31 December 2011

Systems of measurement

Everyone is familiar with measuring things, but two American authors have taken systems of measurement to what might be a logical conclusion. Their paper is a good read for anyone with a little science background.

Measuring devices
When we think of measurement most of us think of rulers, tape measures, kitchen and bathroom scales, filling up with petrol or how much paint to buy to redecorate the lounge. And it's true - all of these things involve measurement.

But when we talk about a system of measurement we are referring to a coherent, complete and consistent set of defined units that will allow us to measure anything. The best known system of measurement is the SI standard that has been officially adopted by every nation apart from the USA, Liberia and Myanmar. Amongst older systems of measurement the CGS, Imperial and Avoirdupois (mass units only) are some of the best known.
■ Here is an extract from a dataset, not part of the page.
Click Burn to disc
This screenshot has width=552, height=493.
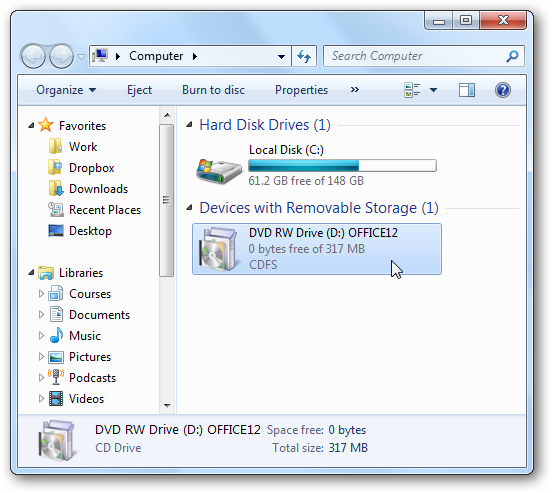pos(213,90)
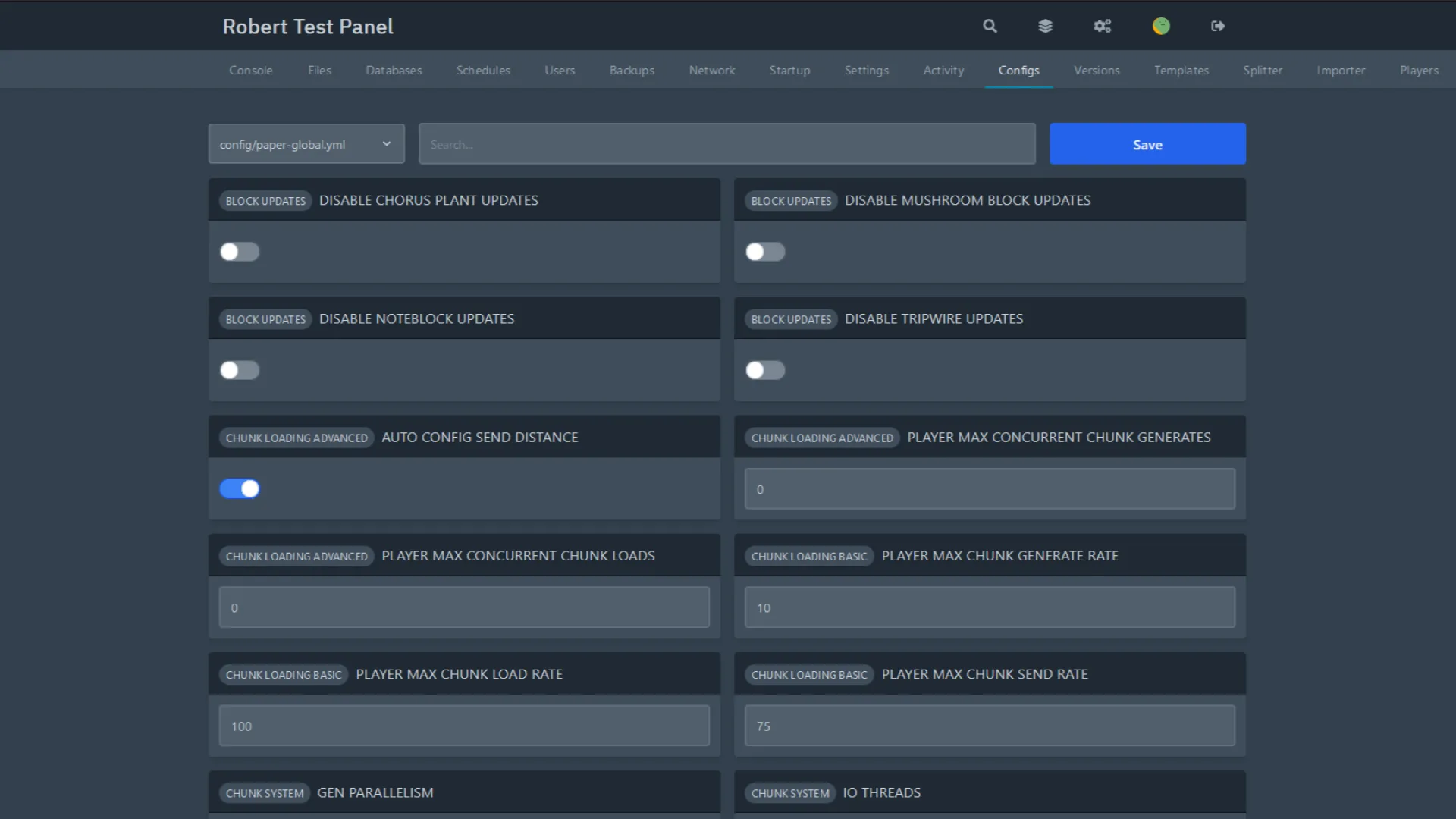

And historically there have been many systems going way back to ancient Babylonian times and before.

But we can work in a much more fundamental way (though for practical reasons we normally choose not to). A recent paper by L Hsu and J Hsu from the Universities of Minnesota and Massachusetts shows how this can be done. They define everything in terms of time though they point out that any other fundamental unit could have done the job. In passing it becomes clear why time and space can be combined as space-time and how some fundamental constants are more fundamental than others.

This system is what is known as a natural system of units.

Fascinating stuff. Anyone can read the paper as it's not particularly complex, though school level physics and maths will be needed to follow the detailed reasoning.